Critics’ Picks

View of “Regional Painting,” 2010.

New York

Christopher K. Ho

Winkleman Gallery
621 West 27th Street
November 18–December 23

Christopher K. Ho’s second solo exhibition, “Regional Painting,” emerges from the productive friction between the year the artist spent in a southwestern Colorado town and the fictional trajectory of “Hirsch E. P. Rothko,” an embittered Conceptual artist turned born-again painter. The show consists of twelve abstract paintings and Hirsch’s acerbic memoir (supposedly ghostwritten by one Inez Kruckev). Overall, it underscores an earnest attempt to carve out an alternative model of criticality by contending with the contemporary meaning of regionalism.

After dutifully ingesting all the “correct” critical texts, rubbing elbows with powerful people, teaching at a respected art academy . . . and still not seeing his career flourish in New York City, Rothko decamps to Colorado, lives in a shed covered with license plates, and discovers his passion for painting. Away from the commercial and critical framework of the metropolis, he realizes that regionalism is “not about a specific look or style” but operates from a “position alongside the main.” Regionalism’s “side-guard” status, which obeys neither the avant-garde’s imperative for newness nor the rear guard’s for unoriginality, opens up new options.

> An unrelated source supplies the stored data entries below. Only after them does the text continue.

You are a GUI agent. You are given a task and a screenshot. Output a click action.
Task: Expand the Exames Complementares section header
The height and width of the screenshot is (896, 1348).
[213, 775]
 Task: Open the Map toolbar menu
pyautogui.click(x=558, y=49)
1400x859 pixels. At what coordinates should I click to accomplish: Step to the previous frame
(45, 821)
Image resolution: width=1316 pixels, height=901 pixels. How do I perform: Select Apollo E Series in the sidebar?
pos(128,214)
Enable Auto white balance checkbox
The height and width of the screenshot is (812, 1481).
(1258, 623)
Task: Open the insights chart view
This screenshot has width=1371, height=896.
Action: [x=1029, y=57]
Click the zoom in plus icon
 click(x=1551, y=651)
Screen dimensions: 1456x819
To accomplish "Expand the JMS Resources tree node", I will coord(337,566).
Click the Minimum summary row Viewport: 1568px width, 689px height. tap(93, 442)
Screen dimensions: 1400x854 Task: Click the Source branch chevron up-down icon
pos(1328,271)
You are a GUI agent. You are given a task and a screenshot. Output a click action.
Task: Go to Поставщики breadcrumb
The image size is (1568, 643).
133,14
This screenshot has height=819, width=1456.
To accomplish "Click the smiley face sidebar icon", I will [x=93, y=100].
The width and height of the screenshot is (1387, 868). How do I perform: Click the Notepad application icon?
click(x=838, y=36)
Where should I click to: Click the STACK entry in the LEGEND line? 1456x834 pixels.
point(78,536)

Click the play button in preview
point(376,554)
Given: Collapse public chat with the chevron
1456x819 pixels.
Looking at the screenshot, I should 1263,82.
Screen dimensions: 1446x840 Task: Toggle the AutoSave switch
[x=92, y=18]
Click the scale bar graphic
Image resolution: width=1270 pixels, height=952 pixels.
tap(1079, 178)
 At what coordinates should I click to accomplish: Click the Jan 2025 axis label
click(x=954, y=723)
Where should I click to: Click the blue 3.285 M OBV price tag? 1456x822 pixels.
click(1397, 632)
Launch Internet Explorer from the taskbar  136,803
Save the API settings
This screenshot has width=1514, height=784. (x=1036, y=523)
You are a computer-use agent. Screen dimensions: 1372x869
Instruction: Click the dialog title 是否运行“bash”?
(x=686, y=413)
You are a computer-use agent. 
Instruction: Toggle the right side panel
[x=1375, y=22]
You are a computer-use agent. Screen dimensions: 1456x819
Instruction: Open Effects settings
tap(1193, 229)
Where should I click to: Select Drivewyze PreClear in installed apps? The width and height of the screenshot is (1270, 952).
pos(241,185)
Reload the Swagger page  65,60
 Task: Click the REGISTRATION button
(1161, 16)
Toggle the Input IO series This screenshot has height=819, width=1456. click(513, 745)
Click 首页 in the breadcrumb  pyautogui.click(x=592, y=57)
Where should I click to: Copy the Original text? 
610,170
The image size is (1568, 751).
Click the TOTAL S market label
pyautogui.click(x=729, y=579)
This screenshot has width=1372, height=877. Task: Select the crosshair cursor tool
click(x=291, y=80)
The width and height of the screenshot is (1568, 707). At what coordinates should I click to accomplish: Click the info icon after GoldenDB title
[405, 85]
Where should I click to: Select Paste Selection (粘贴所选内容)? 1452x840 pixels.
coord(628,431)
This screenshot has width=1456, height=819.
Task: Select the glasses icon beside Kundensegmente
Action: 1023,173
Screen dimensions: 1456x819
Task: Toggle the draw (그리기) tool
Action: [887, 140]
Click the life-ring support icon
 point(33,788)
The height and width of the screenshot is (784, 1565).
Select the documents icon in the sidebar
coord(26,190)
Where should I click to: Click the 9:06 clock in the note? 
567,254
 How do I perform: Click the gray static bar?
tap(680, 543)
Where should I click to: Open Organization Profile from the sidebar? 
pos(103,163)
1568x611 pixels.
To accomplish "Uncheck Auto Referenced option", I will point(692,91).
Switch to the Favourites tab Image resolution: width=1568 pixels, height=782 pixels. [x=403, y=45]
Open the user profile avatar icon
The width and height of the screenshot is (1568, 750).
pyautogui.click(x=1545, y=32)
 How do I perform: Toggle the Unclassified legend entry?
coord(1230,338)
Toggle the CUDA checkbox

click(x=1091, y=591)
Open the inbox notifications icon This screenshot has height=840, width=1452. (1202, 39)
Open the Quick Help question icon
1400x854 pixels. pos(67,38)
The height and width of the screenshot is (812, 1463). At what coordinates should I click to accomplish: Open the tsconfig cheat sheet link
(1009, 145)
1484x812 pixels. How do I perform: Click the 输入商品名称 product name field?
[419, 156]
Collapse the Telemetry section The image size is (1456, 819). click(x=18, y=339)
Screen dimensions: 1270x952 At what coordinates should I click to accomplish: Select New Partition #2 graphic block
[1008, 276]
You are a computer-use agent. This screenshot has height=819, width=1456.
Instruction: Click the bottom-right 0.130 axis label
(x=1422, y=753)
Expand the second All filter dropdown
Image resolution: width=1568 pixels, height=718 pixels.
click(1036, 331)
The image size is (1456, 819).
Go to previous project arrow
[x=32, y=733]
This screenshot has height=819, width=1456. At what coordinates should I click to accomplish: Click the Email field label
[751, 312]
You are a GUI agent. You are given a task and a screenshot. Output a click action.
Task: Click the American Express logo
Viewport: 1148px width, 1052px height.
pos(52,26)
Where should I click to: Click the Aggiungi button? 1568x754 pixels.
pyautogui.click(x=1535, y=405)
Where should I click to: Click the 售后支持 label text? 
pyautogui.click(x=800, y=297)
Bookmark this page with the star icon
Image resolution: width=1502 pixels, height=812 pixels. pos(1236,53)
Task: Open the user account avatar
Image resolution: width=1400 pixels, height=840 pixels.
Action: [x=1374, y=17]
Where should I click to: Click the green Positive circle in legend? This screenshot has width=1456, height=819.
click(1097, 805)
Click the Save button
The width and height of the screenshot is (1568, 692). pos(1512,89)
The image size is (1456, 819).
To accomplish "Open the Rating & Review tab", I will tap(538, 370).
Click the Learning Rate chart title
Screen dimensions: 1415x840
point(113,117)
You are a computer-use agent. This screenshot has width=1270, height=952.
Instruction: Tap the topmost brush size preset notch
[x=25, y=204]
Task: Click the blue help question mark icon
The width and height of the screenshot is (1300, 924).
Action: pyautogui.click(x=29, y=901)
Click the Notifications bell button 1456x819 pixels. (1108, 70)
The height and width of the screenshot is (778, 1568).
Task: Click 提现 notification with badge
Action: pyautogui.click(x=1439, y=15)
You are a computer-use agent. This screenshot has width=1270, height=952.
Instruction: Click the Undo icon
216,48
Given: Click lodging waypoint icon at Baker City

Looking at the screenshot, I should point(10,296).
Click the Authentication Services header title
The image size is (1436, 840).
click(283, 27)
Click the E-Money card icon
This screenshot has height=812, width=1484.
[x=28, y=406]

Judging from the caliber of the paintings and the memoir’s sophisticated register of discourse, Ho’s/Rothko’s conclusion is every “insider’s” escape fantasy. Yet, as Paul Gauguin, Marcel Duchamp, and Claude Lévi-Strauss have aptly shown us, the fabrication of such cultural myths and artistic personae has been crucial to the regeneration of intellectual and aesthetic production during modernism’s constitution and critique. Rather than assessing the truth status of such constructs, we need to ask why they appear at specific historical junctures and what artistic and institutional possibilities they might engender.